:: Task directions ::
Copy the excerpt on the NPA again, starting at "Adv L Joubert" and ending at "been in existence.", but change "Scorpions" to "Directorate of Special Operations".

## Start Source excerpt

Mr Shaik replied that in the past ten years, there had been numerous violations by the DSO, and cited the unit’s treatment of Mac Maharaj. In addition, Mr Shaik referred to a newspaper article, which reported that a member of the DSO was found in a car with a fugitive in Cape Town. There was an allegation that when the matter involving the said DSO member went to court, it was thrown out due to problems with his case docket. Mr Shaik argued that this was a classic example where it was important for the NPA to ensure that the prosecution of that member was done without fear, favour or prejudice. But due its inefficiencies (possibly deliberate) there was no prosecution. It appeared that the NPA could effectively prosecute those that they chose to prosecute, and equally, they could through their “inefficiencies”, not prosecute those that they did not want to prosecute. Over the past decade, he only knew of one instance, where a member of DSO was prosecuted for leaking information. This was despite the fact that there were repeated leakages, and that the NPA Act imposed a fine or imprisonment of no less than 10 years for any person that was guilty of leaking information.

Adv L Joubert (DA) asked how the case involving the suspended National Commissioner, Mr Jackie Selebi, would be handled if the Scorpions had not been in existence.

## End Source excerpt
## Start Material

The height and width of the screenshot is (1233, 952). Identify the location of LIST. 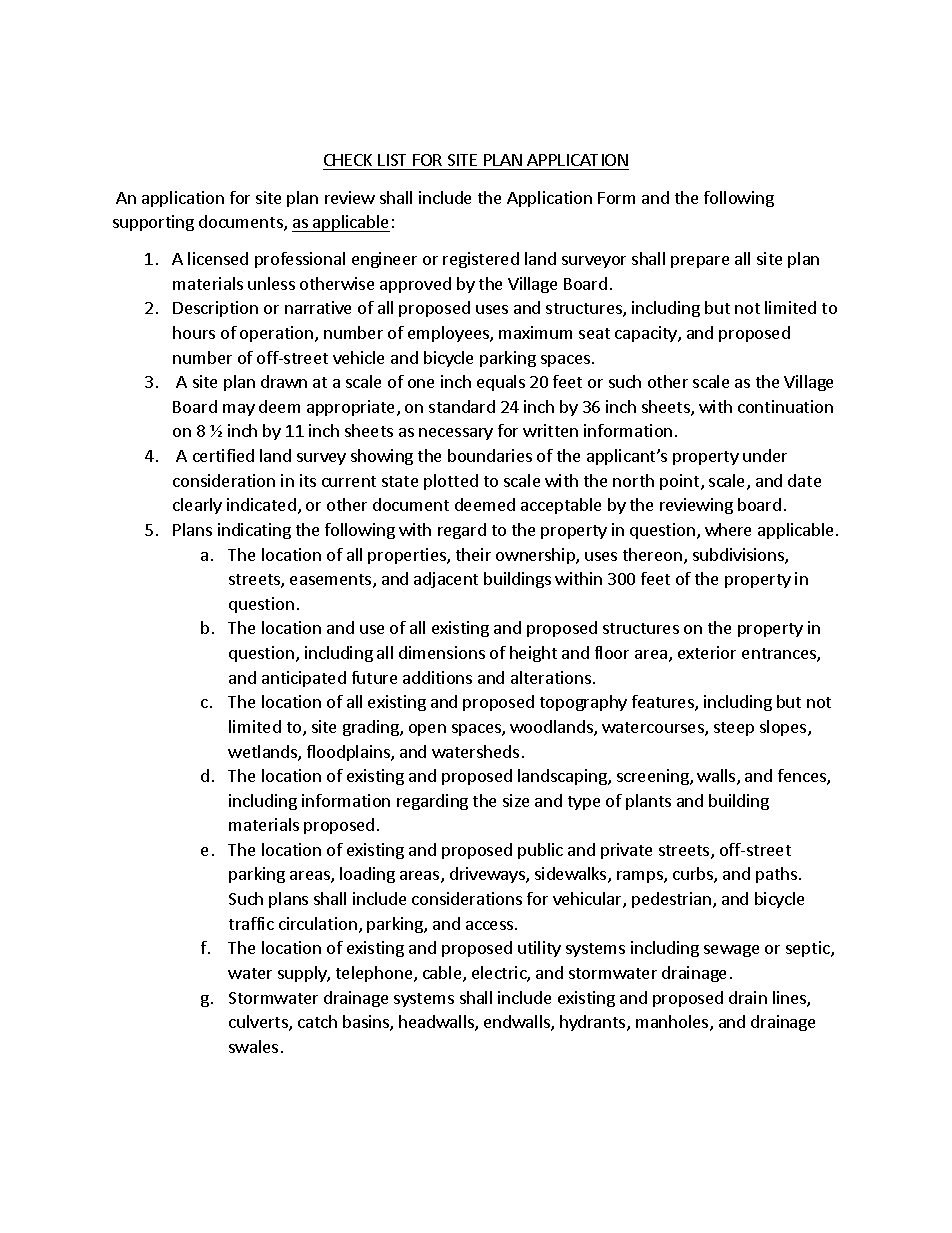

## End Material

:: Solved exercise ::
Adv L Joubert (DA) asked how the case involving the suspended National Commissioner, Mr Jackie Selebi, would be handled if the Directorate of Special Operations had not been in existence.